Tras la palabra “innovación” se enfrentan dos maneras diametralmente opuestas de analizar los motivos por los que es tan pobre la “apropiación empresarial” del conocimiento generado por la investigación nacional, y por lo tanto los diseños de políticas públicas, que hasta ahora se mostraron ineficientes para impulsar la demanda de conocimiento desde el sector privado y también desde el Estado.

Aunque toda la literatura especializada dice que hay que tener un espacio de creación de políticas que integre investigación científica, tecnológica y de innovación, los representantes del gobierno creen que “innovación” es una “actitud”. Eso escribió Fernando Brum en su columna en Montevideo Portal, para quien la pelea por la palabra es “porque está de moda”. “La innovación es mucho más una actitud, es totalmente transversal”, opinó.

A esto respondió el economista Carlos Bianchi, desde las páginas Debate Abierto de Brecha: “La innovación suele definirse como la capacidad de solucionar problemas mediante la aplicación de conocimiento”.

¿Actitud o conocimiento? Al parecer esa fue una de las “discusiones fuertes”, al decir de Markarián, en la comisión asesora. En una de ellas, Brechner puso de ejemplo la exitosa aplicación “Pedidos Ya” –que vía internet envía comida a domicilio–, como un emprendimiento que no necesitó investigación. ¿Hay que ser audaz para arriesgar, o hay que saber para luego arriesgar?

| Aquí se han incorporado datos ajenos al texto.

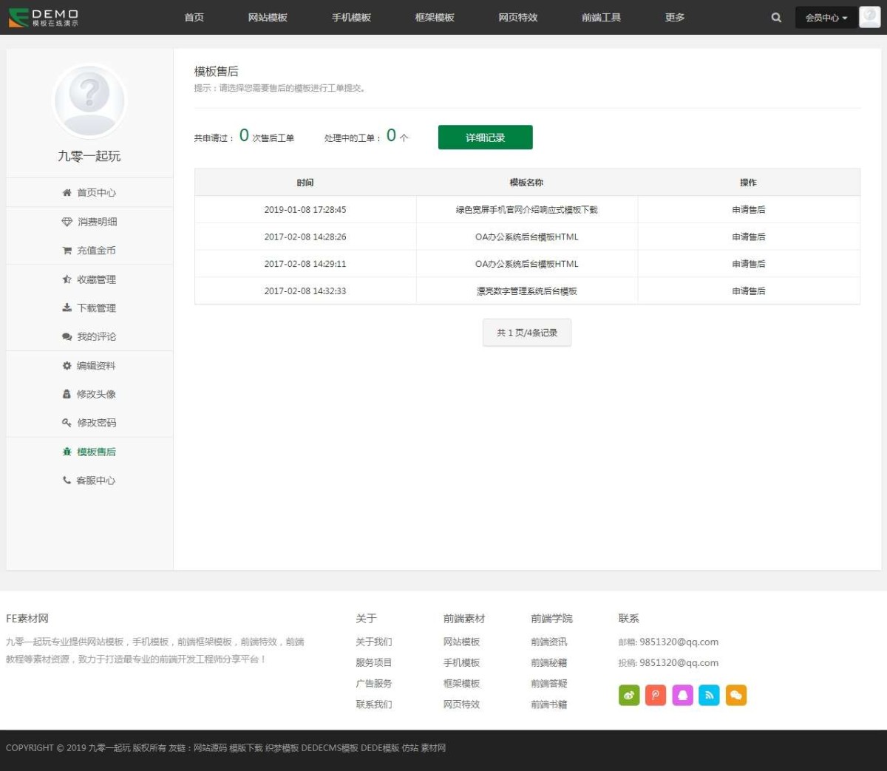Open 充值金币 from the sidebar

(x=89, y=251)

“La persistente desilusión frente al escaso uso del conocimiento que hace la producción nacional, expresada por quienes elaboran políticas de ciencia, tecnología e innovación o los organismos internacionales que evalúan dichas políticas, suele manifestarse en apreciaciones acerca del ‘exceso de investigación básica’ o la ‘escasa vinculación de la investigación con las necesidades del país’, escribió Sutz en el fascículo “Nuestro Tiempo”.
Allí está uno de los nudos de los desencuentros: si el 75% de las empresas pequeñas –entre 20 y 49 empleados– no tiene ningún empleado con formación científico-tecnológica, y asocia la palabra innovación a la compra de equipamiento extranjero llave en mano… ¿de quién es la culpa?